---------- INFORMATION

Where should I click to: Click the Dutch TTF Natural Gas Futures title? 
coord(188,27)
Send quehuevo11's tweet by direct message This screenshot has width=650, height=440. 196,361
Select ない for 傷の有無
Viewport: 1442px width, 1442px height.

--------------------
---------- INFORMATION

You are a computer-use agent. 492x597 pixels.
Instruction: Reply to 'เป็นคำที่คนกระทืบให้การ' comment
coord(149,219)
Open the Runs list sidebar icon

--------------------
---------- INFORMATION

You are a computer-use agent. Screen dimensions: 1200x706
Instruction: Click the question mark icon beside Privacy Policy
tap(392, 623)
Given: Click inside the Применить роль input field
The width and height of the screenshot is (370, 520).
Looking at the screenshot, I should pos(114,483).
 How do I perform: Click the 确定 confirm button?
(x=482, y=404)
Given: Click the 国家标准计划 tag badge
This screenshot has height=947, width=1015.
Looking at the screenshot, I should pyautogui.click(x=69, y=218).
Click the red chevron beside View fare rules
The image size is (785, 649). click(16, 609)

--------------------

REQUIREMENT |
Among the entries above, the line containing "Where should I", the line containing "Viewport: 1442px width, 1442px height.", and all lines between them are to be restated word for word; nothing else belongs in the reply.

COMPLETED TASK |
Where should I click to: Click the Dutch TTF Natural Gas Futures title? 
coord(188,27)
Send quehuevo11's tweet by direct message This screenshot has width=650, height=440. 196,361
Select ない for 傷の有無
Viewport: 1442px width, 1442px height.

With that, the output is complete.